But it is clear that the process of aggregate sentencing, unlike traditional sentencing, does not permit of a mathematical analysis of the degrees to which partial and complete concurrence or accumulation have been adopted by a sentencing judge. All one can really do is look at each of the individual offences for which the offender was to be dealt, consider the indicative sentences (though I appreciate that it is the submission of the Crown that many of these were erroneous as well), and then determine whether the aggregate head sentence and aggregate non-parole period are erroneous in light of that background. The whole point of aggregate sentencing is to free sentencing judges from the task of creating elaborate sentence structures. A logical consequence of that is that this Court is not in a position to undertake an analysis of explicit questions of concurrence and accumulation in the same way that it can analyse traditional sentencing structures.
  1. I would respectfully agree with those remarks. It would defeat the whole purpose of introducing a power to impose an aggregate sentence to require sentencing judges, in their indicative sentences, to specify each individual sentence including dealing with commencement dates, concurrence and accumulation with the specificity required of individual sentences in accordance with the principles stated in Pearce. However, an indicative sentence that clearly infringes the principles stated in Pearce is a different matter. A statement that each offence warranted a term of imprisonment of 16 months in my view reveals error pointing to an excessive aggregate sentence.
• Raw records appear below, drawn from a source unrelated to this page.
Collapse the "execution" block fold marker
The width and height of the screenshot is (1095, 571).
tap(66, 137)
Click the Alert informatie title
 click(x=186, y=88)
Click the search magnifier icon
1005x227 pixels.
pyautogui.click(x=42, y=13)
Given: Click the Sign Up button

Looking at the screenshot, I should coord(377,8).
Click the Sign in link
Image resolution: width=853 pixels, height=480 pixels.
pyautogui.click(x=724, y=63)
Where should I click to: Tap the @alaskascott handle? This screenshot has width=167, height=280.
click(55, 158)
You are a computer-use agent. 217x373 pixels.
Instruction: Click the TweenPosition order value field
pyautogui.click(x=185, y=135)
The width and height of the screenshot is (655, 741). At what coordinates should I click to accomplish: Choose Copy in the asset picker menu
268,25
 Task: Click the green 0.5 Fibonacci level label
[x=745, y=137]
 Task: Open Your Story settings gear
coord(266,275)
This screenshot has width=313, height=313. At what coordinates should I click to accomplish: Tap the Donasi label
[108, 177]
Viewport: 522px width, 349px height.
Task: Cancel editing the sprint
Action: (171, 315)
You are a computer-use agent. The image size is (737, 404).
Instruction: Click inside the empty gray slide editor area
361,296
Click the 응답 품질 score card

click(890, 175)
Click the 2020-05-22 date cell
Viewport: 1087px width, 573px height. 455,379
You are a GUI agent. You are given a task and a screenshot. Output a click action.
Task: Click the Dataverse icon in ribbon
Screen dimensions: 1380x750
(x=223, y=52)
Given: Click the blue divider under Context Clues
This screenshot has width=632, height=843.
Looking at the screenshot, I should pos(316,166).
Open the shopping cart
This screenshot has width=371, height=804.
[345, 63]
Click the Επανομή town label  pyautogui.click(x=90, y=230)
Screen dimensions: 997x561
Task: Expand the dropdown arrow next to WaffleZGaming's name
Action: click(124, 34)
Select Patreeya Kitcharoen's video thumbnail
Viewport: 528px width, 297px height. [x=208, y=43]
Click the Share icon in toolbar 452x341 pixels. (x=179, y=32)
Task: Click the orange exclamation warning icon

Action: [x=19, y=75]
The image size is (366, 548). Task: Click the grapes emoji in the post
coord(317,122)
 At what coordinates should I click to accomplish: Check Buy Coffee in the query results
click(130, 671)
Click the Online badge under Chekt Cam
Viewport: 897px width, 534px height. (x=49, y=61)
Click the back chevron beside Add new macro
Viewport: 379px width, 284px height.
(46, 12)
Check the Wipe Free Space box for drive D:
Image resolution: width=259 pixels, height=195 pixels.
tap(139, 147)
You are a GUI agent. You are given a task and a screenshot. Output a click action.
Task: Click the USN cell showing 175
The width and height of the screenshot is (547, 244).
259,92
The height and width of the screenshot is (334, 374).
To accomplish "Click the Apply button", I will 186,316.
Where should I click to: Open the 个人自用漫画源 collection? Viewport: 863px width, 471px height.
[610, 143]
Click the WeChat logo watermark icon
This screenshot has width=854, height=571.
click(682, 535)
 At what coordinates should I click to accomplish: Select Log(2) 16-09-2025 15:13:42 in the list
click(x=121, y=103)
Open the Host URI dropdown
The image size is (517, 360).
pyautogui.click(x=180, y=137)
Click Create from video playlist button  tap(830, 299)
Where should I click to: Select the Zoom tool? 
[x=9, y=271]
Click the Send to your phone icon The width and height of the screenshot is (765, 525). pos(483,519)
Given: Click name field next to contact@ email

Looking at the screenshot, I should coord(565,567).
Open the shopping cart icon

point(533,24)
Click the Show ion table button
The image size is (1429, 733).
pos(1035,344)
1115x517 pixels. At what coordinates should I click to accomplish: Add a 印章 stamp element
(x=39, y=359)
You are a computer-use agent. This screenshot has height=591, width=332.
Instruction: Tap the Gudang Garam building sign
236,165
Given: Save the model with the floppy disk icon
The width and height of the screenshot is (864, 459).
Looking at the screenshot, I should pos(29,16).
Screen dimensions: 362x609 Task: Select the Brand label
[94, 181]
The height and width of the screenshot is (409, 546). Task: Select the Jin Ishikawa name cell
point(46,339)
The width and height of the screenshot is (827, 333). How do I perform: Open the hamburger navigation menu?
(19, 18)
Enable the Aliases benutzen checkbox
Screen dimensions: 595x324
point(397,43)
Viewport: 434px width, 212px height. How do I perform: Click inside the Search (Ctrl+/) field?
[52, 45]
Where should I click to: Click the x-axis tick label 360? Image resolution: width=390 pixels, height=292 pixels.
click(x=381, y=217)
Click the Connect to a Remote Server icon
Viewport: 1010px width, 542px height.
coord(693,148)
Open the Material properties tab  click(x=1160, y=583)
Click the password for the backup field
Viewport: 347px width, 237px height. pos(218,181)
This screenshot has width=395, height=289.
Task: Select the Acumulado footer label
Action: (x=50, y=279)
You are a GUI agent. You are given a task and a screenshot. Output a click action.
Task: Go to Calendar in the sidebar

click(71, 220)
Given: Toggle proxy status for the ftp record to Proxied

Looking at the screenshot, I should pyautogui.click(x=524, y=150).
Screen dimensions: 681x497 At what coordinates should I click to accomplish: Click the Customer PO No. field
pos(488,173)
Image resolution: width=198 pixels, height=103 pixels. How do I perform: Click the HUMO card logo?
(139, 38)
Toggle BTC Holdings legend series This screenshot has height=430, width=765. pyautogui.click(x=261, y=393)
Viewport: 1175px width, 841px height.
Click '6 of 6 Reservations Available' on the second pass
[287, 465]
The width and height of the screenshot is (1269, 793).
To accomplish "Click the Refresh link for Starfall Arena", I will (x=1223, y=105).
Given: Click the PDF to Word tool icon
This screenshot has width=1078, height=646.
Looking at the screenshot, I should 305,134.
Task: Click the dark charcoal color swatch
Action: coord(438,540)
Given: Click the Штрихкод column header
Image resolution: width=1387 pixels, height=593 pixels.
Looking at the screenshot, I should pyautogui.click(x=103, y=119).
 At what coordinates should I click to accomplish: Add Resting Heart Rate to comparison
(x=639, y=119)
  1. For those reasons, I accept that grounds 2 and 5 are made out and that it is necessary for the Court to re-sentence the applicant.

  1. In my view, the applicant's offending was more serious than that of Mr Grealish. It extended over a lengthier period. As submitted by the Crown, the later offences may be seen increasingly to demonstrate an attitude of contumelious disregard for the law by an individual sworn to uphold it.

  1. Conversely, as already noted, the applicant had a strong subjective case.

  1. I consider that an aggregate sentence should be imposed.

  1. The first offence would not on its own have warranted a term of imprisonment. In my view, it is enough to indicate that, but for the imposition of an aggregate sentence, the sentence for that offence would have been a non-custodial option. However, having regard to the object of s 53A of simplifying the sentencing task, I do not think the statute requires the imposition of a separate, non-custodial sentence for that offence. I accept that is what occurred in Grealish, but in my view it is within the power under s 53A for a sentencing judge to indicate that a first offence would not of its own have warranted a term of imprisonment but still to deal with that offence by the imposition of an aggregate term of imprisonment, assuming the other offences included within the aggregate do warrant imprisonment.

  1. As to the remaining offences, the indicative sentences are as follows: for counts 2 and 3 (committed close together about a year after count 1), a sentence of imprisonment for 3 months; for counts 4, 5, 6 and 7, sentences of imprisonment for 6 months; for the last count, a sentence of imprisonment for 9 months. There is no basis for disturbing the judge's indication in respect of the offence against s 107 of the Police Integrity Commission Act. I consider that the applicant's offending warrants the imposition of an aggregate sentence of imprisonment for 2 years with a non-parole period of 18 months. The orders I propose are:

(1) that the time in which to seek leave to appeal be extended to 27 March 2014;

(2) that leave to appeal be granted;

(3) that the appeal be allowed;

(4) that the sentence imposed at first instance be quashed and in substitution therefore that the applicant be sentenced to an aggregate term of imprisonment with a non-parole period of 18 months commencing on 15 February 2013 and concluding on 14 August 2014 and a balance of term of 6 months concluding on 14 February 2015;

(5) that the applicant be released immediately.

  1. GARLING J: I agree with McCallum J.